Le calme tarde à revenir dans l’Haryana, un état du nord de l’Inde où la caste agricole des jats manifeste avec violence depuis quelques jours. Confrontée au chômage, elle réclame des emplois dans l’administration.
![]() |
| Des manifestants de la caste des Jats bloquent l’autoroute Delhi-Haryana, le 22 février 2016. |
Il aura fallu plus de trois jours à l’armée indienne pour reprendre le contrôle, lundi 22 février, d’un canal qui alimente Delhi en eau et que des manifestants de la caste des jats avaient neutralisé.
Une quinzaine de personnes sont mortes et 150 autres ont été blessées lors des émeutes qui ont émaillé le blocus routier et ferroviaire dans l’Haryana, un état du nord de l’Inde proche de la capitale et où les jats réclament le bénéfice des quotas dont jouissent certaines autres castes, pour obtenir des emplois dans la fonction publique.
“Cette revendication n’est pas raisonnable, estime The Hindu, il s’agit d’une communauté relativement prospère qui possède la terre et qui est haut placée sur l’échelle sociale.”
Le journal du sud de l’Inde concède néanmoins que l’explosion de violence de ces derniers jours s’explique par “la baisse des revenus” d’un secteur agricole devenu “apathique”.

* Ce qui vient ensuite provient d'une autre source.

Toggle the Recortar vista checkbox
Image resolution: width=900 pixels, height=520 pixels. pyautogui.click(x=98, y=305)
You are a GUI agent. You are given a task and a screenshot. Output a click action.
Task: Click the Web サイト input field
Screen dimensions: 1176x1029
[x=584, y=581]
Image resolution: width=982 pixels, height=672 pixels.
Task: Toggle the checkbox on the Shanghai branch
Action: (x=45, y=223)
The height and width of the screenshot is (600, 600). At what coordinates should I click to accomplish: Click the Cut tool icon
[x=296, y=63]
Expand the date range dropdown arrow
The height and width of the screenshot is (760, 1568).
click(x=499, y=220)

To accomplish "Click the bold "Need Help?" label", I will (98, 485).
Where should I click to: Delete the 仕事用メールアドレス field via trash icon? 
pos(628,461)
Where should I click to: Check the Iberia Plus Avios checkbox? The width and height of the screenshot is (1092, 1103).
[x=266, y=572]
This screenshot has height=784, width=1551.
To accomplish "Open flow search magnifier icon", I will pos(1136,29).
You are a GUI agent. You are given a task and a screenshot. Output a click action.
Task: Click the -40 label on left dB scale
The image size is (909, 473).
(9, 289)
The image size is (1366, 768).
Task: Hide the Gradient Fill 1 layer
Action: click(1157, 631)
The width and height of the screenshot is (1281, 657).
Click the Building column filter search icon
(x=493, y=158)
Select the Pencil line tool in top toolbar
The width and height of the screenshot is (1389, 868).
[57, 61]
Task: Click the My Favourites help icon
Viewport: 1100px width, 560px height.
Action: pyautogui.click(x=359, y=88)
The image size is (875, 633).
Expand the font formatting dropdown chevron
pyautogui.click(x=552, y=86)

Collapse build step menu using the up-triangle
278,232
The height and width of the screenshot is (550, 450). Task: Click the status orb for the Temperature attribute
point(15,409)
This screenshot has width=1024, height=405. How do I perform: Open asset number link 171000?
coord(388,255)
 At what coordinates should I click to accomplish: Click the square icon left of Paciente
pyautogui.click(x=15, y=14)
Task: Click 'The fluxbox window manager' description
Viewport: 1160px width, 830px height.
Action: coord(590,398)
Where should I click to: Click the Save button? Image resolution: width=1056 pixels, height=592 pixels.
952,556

Ce n’était pas le cas s’agissant de la caste des patels, qui avait mis à feu et à sang le Gujarat, l’été dernier. Ces derniers, encore plus prospères que les jats, souhaitaient simplement “mettre fin à la discrimination positive” mise en place en Inde après l’Indépendance, rappelle The Hindu. Il n’empêche, cette propension des “castes supérieures dominantes” à réclamer des avantages réservés aux plus défavorisés est “le signe que le problème du chômage n’est pas traité” comme il le devrait, explique The Times of India. Le malaise des jats rappelle combien le pays devrait favoriser “le mérite, la qualité du système éducatif et les créations d’emplois”.
Les revendications des jats montrent qu’“en dépit de son caractère dominant” dans la société indienne, cette caste est “en retard d’un point de vue social et éducatif”, souligne de son côté le quotidien DNA. Elles ne sont qu’un “avant-goût” de ce qui attend les prochains gouvernements, ajoute The Economic Times, car “près de la moitié de la population active vit de l’agriculture”, un secteur aujourd’hui “en détresse”. C’est une erreur d’avoir fait croire, “par populisme”, que l’émancipation sociale passerait par des quotas de postes dans l’administration.